Раздались фанфары, на этот раз не такие оглушающие, как на коронации, и в бледно-розовом призрачном сиянии явилась Истина, возникла вдруг из незаметной точки и быстро выросла в эффектную властную даму с высокой шеей, покатой спиной, крупным бюстом, осиной талией и массивными бедрами. На ней было короткое в обтяжку белое платье, руки до локтей в белых перчатках, а в волосах ослепительная диадема. В целом она явилась мне тем оригиналом, жалкие копии которого столь безуспешно лепили голливудские "звездоделы".

"Как она быстро старится", – подумал я, вспомнив, какой она была вчера на коронации, на приеме...

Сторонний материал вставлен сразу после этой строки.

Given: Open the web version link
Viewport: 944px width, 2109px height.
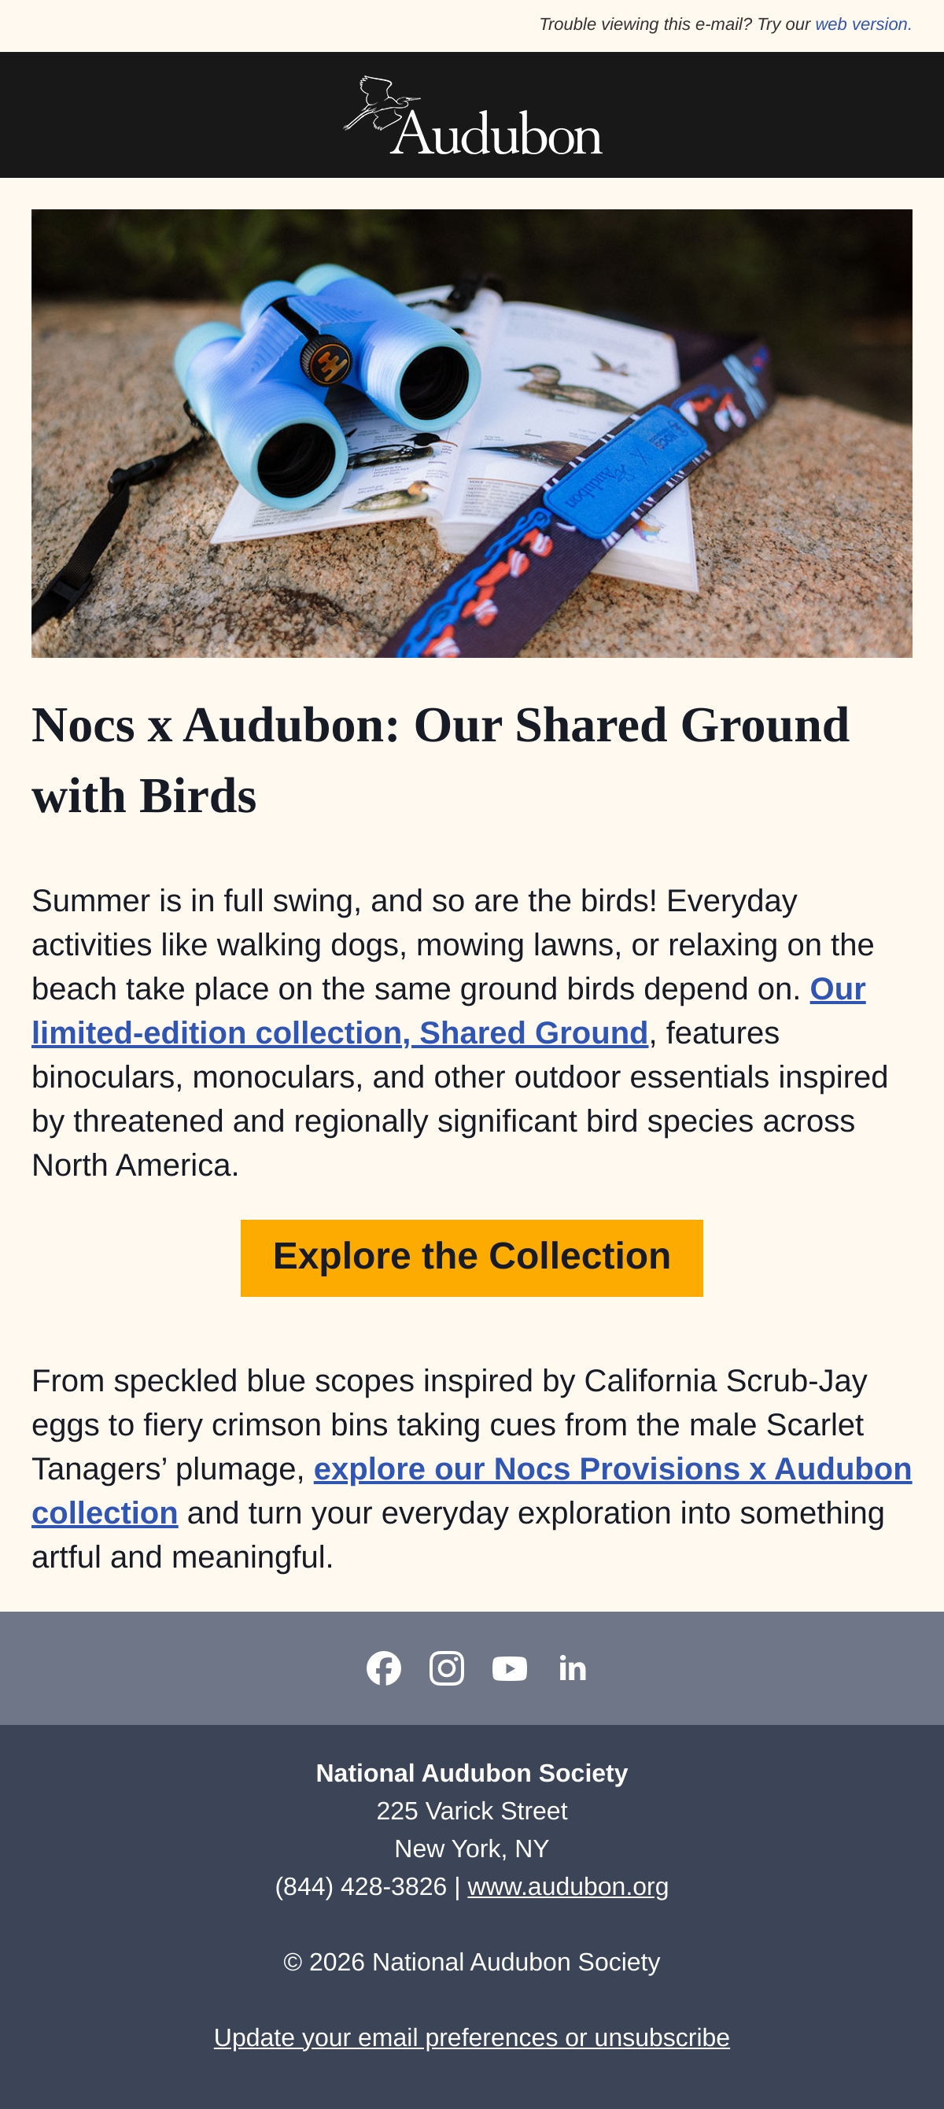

– Здравствуй, мой дорогой. Что же ты молчишь? Ладно, будем считать, что ты от восхищения на время потерял дар речи. Как твои дела? Я думаю – превосходно. Ведь иначе и быть не может. Ты – умница, мой дружок, и у тебя хватит здравого смысла, чтобы самому прийти к нужному тебе выводу и важному, я подчеркиваю это – в-а-ж-н-о-м-у.

Главное – не Судьба, мой мальчик. В конце концов она лишь оболочка жизни, и смысл жизни лежит вне сферы ее досягаемости, он недоступен ее прихотям, ее коварству, ее лицемерию; когда, делая вид, что одаривает, она обирает, но если ты будешь держаться своей сути, своего течения, то даже все ее превратности сможешь обернуть не во зло, а в благословение себе и окружающим тебя людям. Неси в себе горящую и очищающую искру бескорыстного любопытства, наслаждайся жизнью, радуйся не только своей маленькой радостью, но и радостью всего беспредельного мира, и ты будешь счастлив и осчастливишь собой мир.

С последними ее словами, долетевшими до моего слуха, шелестом листьев журчаньем ручья, растаял в зеленой пучине леса и ее образ, невесомый, нопышущий плотью и жизнью.